Most of us are convinced that we have taken too many wrong turns in our journey with God, and the road back is a treacherous journey, pockmarked with penance and regret. We regret the poor choices we’ve made, and the ones that we didn’t make, which spoiled. This leads to a quicksand of despair; the more we try to move the more stuck we get. Like a child who fears she has disappointed her parents, we either hide in our room, or we wear ourselves out trying to do the right thing. This is no way to live.
If it is up to me to make all the right choices in order to please God, or to come out of my room penitent enough so that God will like me again after I’ve made some bad ones, then I will be an extremely tired Christian, lifeless and poor. No wonder many of us have given up. Who first offered you that picture of God? And why do we still believe it’s accurate?

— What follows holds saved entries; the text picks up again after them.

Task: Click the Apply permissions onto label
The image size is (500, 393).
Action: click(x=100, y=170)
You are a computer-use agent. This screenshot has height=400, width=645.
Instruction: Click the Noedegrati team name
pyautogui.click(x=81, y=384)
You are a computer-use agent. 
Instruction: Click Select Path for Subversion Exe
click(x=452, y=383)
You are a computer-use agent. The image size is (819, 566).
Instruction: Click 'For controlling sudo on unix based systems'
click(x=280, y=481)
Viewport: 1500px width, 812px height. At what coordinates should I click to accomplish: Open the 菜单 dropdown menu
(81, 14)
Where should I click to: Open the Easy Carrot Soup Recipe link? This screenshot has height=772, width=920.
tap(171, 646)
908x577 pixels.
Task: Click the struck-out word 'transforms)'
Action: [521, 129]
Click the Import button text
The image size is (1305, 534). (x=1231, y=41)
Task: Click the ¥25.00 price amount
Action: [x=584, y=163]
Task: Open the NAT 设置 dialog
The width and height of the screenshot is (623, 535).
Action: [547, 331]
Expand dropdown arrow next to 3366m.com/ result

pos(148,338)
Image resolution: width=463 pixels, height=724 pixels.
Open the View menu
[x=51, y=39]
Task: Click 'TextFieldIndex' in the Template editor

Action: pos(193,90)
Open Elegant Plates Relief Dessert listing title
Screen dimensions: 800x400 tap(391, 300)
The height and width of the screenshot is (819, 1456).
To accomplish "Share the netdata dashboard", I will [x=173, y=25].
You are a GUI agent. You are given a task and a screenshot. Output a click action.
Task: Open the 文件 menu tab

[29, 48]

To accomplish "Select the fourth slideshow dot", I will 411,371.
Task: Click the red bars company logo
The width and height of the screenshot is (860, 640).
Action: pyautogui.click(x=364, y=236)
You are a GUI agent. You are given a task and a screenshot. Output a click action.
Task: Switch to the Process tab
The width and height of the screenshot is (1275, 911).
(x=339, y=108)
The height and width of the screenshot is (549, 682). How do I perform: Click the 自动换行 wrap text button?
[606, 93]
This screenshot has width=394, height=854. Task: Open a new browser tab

Simon Tugwell offers a different picture of God in his fabulous book, Prayers:
“Another picture that our Lord loves to use is that of the shepherd, who goes out to look for the sheep that is lost (Matthew 18:12). So long as we imagine that it is we who have to look for God, then we must often lose heart. But it is the other way about: he is looking for us. And so we can afford to recognize that very often we are not looking for God; far from it, we are in full flight from him, in high rebellion against him. And he knows that and has taken it into account. He has followed us into our own darkness; there where we thought finally to escape him, we run straight into his arms.
So we do not have to erect a false piety of ourselves, to give us hope of salvation. Our hope is in his determination to save us. And he will not give in!
This should free us from the crippling anxiety which prevents any real growth, giving us room to do whatever we can do, to accept the small but genuine responsibilities that we do have. Our part is not to shoulder the whole burden of our salvation, the initiative and the program are not in our hands; our part is to consent, to learn how to love him in return whose love came to us so freely while we were quite uninterested in him.
Also we can let ourselves off that desperate question, “Am I in the right place?” “Have I done the right thing?” Of course, we must sometimes acknowledge sins and mistakes and we must try to learn from them; but we should not foster the kind of worry that leads to despair. God’s providence means that wherever we have got to, whatever we have done, that is precisely where the road to heaven begins. However many cues we have missed, however many wrong turnings we have taken, however unnecessarily we may have complicated our journey, the road still beckons, and the Lord still “waits to be gracious” to us (Isaiah 30:18).
Can you believe that God is that good? Can you believe that God will never stop searching for you, and that wherever you are in this actual moment, the road to Heaven begins there? You are not stuck in quicksand. God loves you and is always waiting to be gracious to you.
So, let yourself off the meat hook. God’s eyes are shining with delight, and God has found you right here, right now.